Family ties: Strong bond between siblings can negate harmful effects of fighting parents

ROCHESTER, N.Y. — Constant fighting between a mom and dad can have an incredibly adverse effect on their children. In fact, kids who experience constant fighting and conflict among their parents have been shown to be at a greater risk of developing mental health problems later on in life. However, a new three-year study conducted at the University of Rochester finds that a strong relationship between siblings can largely offset these negative effects.

Researchers, working in collaboration with colleagues from the University of Notre Dame and the University of Nebraska-Lincoln noted that children exposed to constant parental fighting during one calendar year respond much more emotionally and with higher levels of distress to parental conflict a year later. This exasperated response can subsequently lead to more serious mental health issues in the following year, creating a vicious cycle of parental fighting, distress, and stress-induced anxiety, depression, etc.

Teens who had a strong bond with their siblings, though, did not show the same elevated levels of distress to later parental disagreements, the research team noted.

The study focused on 236 teenagers and their families, all recruited from local school districts and community centers within a medium-sized metropolitan area located in the northeastern United States, as well as a small city in the midwestern United States. Each family was followed for a total of three years.

The researchers recorded indications of family strife, distressed responses, and mental health at three different times throughout the study; when the family’s children were 12, 13, and 14 years old. The researchers came to these conclusions by making observations, conducting surveys, and holding semi-structured interviews with mothers about their children’s inter-sibling relationships.

“Children may be using their siblings as sources of protection and emotional support—that is, as attachment figures,” says lead author and Rochester professor of psychology Patrick Davies in a media release. “If this were the primary reason for the protective effects, one might expect that younger siblings would benefit significantly more from being able to access support from an older sibling who is more capable as serving as a source of support. But this wasn’t the case.”

With this fact in mind, Davies and his team believe that other factors are at play. One such factor may be that siblings effectively function as fellow peers, introducing their brothers or sisters to outside activities, hobbies, sports, or friend groups that can help distract from problems at home.
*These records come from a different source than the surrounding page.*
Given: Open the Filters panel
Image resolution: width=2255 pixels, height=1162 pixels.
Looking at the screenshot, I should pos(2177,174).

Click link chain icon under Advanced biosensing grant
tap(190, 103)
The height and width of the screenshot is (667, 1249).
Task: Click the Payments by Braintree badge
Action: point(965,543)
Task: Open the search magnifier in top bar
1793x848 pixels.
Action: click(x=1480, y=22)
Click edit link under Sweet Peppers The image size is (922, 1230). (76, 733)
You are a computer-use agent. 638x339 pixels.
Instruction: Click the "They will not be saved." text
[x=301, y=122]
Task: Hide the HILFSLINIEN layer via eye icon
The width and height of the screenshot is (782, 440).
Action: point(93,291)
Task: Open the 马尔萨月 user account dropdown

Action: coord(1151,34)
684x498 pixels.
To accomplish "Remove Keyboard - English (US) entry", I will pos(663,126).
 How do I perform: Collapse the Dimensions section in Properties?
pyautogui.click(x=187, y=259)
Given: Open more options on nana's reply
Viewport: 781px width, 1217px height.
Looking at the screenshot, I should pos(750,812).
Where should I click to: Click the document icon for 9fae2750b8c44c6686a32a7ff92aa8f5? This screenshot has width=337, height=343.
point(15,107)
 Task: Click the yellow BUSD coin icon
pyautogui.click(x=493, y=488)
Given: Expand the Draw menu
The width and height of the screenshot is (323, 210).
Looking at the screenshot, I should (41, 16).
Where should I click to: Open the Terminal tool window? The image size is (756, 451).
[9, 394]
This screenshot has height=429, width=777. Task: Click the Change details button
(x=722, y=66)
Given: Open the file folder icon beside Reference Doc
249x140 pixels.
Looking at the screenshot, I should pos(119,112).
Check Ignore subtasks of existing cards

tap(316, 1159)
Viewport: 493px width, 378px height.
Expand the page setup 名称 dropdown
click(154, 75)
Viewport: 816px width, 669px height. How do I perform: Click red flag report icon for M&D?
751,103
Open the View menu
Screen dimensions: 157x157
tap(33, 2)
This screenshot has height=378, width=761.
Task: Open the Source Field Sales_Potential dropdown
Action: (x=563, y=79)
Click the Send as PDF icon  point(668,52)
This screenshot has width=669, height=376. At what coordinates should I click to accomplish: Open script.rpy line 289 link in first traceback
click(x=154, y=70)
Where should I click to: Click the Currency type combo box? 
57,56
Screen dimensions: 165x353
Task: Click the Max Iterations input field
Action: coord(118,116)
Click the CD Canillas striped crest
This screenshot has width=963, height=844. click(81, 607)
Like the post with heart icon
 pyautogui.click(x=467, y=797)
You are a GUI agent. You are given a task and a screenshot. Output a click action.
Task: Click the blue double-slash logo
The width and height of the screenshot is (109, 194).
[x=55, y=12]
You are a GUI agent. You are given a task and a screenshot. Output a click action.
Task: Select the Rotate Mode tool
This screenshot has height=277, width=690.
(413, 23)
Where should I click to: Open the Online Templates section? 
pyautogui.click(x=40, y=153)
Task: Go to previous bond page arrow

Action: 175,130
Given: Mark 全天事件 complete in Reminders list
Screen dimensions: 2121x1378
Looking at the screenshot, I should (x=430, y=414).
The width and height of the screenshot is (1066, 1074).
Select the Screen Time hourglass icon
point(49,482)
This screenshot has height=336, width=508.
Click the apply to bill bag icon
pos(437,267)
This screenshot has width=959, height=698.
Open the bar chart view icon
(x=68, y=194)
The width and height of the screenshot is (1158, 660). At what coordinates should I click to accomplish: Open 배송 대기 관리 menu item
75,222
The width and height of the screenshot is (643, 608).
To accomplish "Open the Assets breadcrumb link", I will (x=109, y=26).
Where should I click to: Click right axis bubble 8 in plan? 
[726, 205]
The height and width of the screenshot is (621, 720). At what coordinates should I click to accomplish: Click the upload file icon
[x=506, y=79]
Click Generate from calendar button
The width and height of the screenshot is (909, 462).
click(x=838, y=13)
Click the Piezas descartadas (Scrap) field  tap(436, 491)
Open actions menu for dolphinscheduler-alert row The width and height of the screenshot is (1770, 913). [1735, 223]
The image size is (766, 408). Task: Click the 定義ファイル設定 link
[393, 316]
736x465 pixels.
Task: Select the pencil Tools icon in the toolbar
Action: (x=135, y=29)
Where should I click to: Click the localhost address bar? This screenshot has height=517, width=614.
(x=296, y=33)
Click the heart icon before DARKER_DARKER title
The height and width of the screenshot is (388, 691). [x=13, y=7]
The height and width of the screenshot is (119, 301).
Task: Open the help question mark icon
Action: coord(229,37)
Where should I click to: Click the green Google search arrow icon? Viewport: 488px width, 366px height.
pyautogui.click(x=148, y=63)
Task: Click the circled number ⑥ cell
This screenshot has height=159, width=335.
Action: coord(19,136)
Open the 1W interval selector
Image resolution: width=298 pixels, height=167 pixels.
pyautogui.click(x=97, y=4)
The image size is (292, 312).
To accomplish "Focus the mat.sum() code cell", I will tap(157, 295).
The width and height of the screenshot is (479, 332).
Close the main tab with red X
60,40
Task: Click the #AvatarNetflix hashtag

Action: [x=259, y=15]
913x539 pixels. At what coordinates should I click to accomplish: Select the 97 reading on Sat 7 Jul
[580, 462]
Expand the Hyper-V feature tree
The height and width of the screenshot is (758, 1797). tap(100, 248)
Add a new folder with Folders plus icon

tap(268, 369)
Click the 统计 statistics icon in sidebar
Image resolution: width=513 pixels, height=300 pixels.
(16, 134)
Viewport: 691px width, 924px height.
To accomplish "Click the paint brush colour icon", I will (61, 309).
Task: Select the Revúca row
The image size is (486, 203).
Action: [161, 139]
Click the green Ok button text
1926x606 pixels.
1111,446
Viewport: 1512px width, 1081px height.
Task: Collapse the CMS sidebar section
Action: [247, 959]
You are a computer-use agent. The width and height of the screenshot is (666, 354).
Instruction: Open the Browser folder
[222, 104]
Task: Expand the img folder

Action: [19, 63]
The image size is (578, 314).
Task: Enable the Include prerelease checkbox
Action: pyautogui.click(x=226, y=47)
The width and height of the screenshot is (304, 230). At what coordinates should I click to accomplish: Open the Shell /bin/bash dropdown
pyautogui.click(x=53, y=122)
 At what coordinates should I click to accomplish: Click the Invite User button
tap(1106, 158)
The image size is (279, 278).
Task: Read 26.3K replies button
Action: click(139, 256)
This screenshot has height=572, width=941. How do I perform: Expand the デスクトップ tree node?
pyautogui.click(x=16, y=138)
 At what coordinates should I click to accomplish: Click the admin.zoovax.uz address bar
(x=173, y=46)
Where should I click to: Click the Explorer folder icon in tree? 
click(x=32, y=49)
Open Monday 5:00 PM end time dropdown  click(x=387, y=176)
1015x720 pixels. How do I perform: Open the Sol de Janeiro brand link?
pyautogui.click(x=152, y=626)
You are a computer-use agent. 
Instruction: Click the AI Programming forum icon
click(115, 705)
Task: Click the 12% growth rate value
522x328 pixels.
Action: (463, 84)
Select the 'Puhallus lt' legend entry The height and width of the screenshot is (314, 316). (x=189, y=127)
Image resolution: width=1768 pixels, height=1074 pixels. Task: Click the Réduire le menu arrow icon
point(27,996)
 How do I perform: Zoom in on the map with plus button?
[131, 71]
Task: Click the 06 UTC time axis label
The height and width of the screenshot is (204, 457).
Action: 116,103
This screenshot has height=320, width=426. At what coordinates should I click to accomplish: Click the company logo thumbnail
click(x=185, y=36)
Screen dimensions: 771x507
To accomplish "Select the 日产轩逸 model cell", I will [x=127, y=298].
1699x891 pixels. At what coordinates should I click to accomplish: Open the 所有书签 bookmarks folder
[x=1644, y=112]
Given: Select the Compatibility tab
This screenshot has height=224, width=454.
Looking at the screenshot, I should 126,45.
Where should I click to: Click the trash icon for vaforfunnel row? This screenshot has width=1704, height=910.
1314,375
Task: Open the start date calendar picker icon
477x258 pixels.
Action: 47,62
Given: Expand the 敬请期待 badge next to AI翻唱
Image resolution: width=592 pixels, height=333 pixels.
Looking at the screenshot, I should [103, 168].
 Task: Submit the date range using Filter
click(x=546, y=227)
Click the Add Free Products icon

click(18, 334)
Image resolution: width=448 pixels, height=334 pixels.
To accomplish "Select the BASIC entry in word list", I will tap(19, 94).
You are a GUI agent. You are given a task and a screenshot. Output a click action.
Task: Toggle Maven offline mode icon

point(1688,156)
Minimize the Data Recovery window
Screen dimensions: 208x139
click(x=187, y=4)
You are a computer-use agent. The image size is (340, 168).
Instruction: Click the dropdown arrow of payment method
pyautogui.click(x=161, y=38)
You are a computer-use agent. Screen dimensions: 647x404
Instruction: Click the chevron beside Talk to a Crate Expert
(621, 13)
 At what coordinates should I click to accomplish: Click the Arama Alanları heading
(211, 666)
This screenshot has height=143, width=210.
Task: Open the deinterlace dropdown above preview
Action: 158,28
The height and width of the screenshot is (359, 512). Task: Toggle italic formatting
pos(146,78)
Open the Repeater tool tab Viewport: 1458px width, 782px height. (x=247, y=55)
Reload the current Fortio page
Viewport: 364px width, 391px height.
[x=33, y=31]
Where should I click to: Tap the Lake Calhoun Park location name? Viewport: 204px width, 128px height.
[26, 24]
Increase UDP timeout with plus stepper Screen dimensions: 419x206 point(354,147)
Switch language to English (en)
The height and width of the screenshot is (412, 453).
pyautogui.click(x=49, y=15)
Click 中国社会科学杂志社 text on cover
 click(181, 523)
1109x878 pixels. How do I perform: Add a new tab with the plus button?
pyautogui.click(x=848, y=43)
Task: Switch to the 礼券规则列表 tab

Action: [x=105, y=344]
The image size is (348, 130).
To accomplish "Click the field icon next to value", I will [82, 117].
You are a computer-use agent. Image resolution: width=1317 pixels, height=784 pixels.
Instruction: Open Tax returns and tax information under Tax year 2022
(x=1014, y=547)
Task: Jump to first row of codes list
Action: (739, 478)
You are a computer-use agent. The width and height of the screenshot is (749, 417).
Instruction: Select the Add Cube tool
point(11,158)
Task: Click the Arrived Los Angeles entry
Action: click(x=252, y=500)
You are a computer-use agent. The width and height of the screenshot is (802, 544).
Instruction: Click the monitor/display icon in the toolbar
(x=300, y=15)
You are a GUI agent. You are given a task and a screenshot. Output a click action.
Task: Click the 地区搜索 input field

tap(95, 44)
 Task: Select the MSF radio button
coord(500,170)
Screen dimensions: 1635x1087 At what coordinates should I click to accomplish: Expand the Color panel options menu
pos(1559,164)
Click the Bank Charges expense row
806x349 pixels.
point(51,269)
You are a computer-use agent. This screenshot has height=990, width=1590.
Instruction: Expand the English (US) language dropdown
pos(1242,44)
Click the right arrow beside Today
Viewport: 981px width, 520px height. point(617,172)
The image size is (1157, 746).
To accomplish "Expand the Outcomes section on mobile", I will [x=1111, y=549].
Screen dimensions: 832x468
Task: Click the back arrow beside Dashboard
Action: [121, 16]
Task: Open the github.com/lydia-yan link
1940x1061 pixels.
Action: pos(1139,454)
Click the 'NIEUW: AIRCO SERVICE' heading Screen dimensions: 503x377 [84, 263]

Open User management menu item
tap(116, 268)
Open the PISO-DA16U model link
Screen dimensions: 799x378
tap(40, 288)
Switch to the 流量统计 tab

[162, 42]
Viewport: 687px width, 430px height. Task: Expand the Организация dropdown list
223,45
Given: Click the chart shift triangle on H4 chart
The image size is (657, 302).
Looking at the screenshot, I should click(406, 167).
Additionally, constant parental fighting at home may cause siblings to take on a closer relationship than they normally would have, in which they express concerns to one another, talk about their emotions more openly, and provide overall support.

“We showed that having a good relationship with a brother or sister reduced heightened vulnerability for youth exposed to conflicts between their parents by decreasing their tendencies to experience distress in response to later disagreements between their parents.” Davies concludes.

For what it’s worth, the study defined a strong sibling relationship as one that is characterized by warmness, openness, and problem solving, while simultaneously displaying low levels of conflict.

The researchers did caution, however, that the families in this study were mostly white and middle class, so their findings cannot be generalized to all races or socioeconomic classes in the United States.

The study is published in the journal Child Development.